On October 27, the Emissions Gap Report 2022: The Closing Window was released by the United Nations Environment Programme (UNEP).
Key highlights
- The report is the 13th edition in an annual series that provides an overview of the difference between where greenhouse emissions are predicted to be in 2030 and where they should be to avert the worst impacts of climate change.
- The report shows that updated national pledges since COP26 – held in 2021 in Glasgow, UK – make a negligible difference to predicted 2030 emissions and that we are far from the Paris Agreement goal of limiting global warming to well below 2°C, preferably 1.5°C.
- Policies currently in place point to a 2.8°C temperature rise by the end of the century. Implementation of the current pledges will only reduce this to a 2.4-2.6°C temperature rise by the end of the century, for conditional and unconditional pledges respectively.
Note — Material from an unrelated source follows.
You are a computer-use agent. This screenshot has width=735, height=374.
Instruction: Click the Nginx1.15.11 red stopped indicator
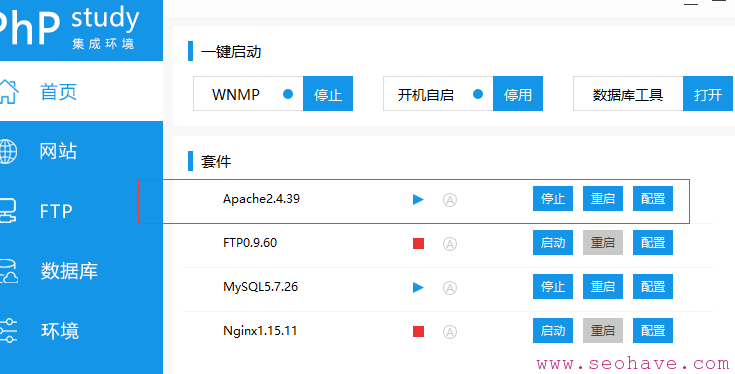[x=418, y=331]
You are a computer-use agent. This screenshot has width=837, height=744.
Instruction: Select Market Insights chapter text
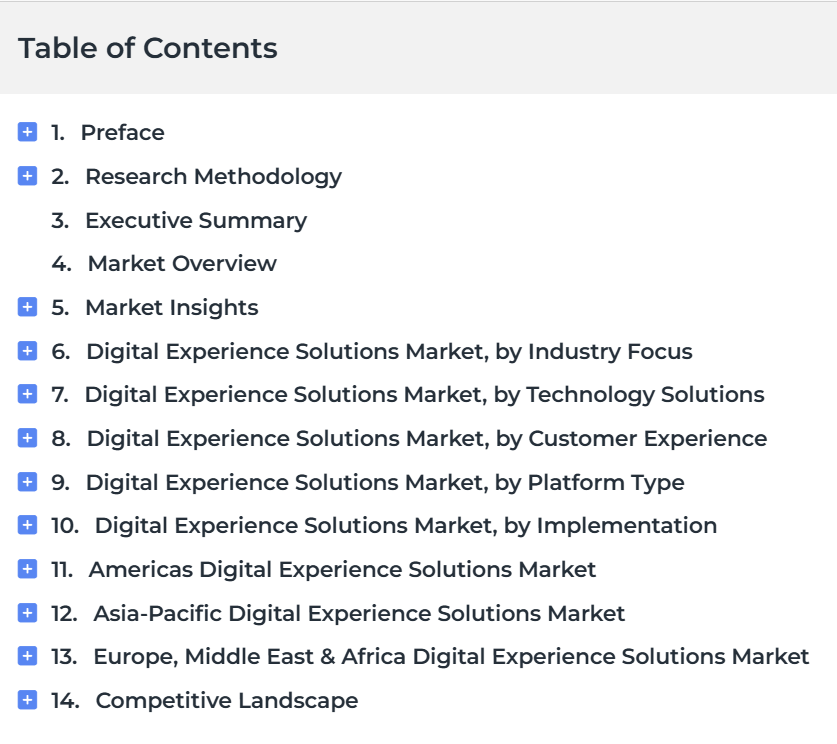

- The Emissions Gap Report 2022 finds that the world must cut emissions by 45 per cent to avoid global catastrophe.
Per capita emissions
- At 2.4 tCO2e (tonne carbon dioxide equivalent), India’s per capita greenhouse gas emissions were far below the world average of 6.3 tCO2e in 2020, according to the report.
- World average per capita GHG emissions (including land use, land-use change, and forestry—LULUCF) were 6.3 tCO2e in 2020.
- The US remains far above this level at 14 tCO2e, followed by 13 tCO2e in the Russian Federation, 9.7 tCO2e in China, about 7.5 tCO2e in Brazil and Indonesia, and 7.2 tCO2e in the European Union.